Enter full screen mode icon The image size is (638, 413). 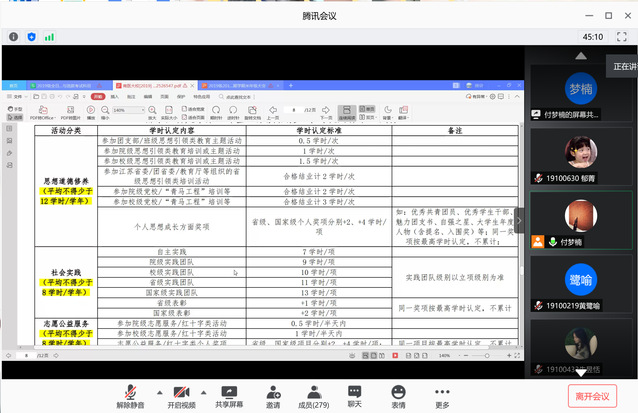pyautogui.click(x=623, y=36)
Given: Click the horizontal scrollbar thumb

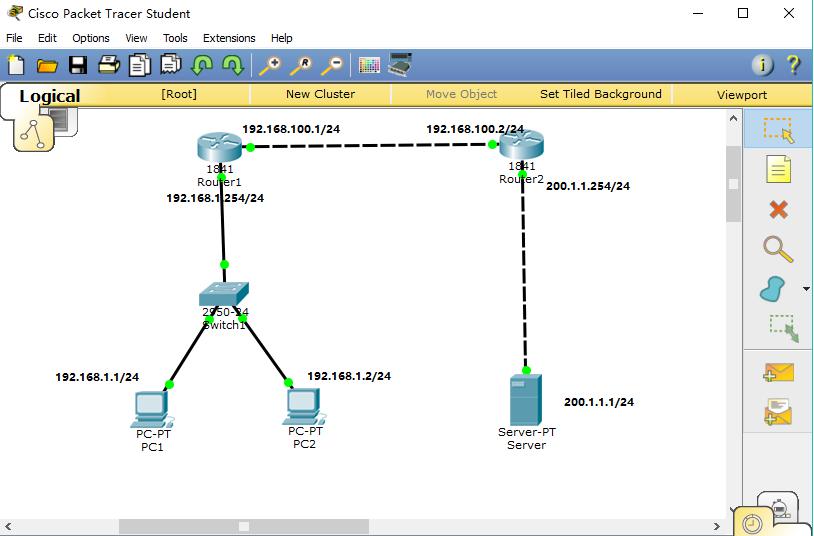Looking at the screenshot, I should point(243,526).
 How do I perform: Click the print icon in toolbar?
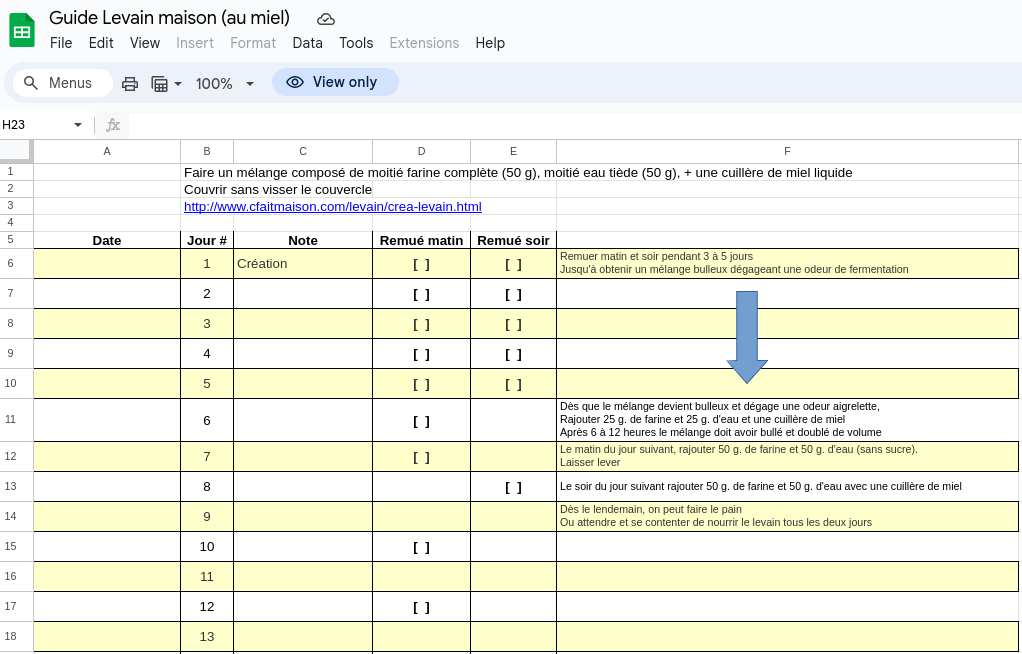click(x=130, y=83)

____________________

Your objective
When you reach the line containing "Given: Click the horizontal scrollbar thumb" in the entries above, please retype it and each line after it through the last one, exactly, without the pictures.

Solved problem
Given: Click the horizontal scrollbar thumb

Looking at the screenshot, I should point(243,526).
 How do I perform: Click the print icon in toolbar?
click(x=130, y=83)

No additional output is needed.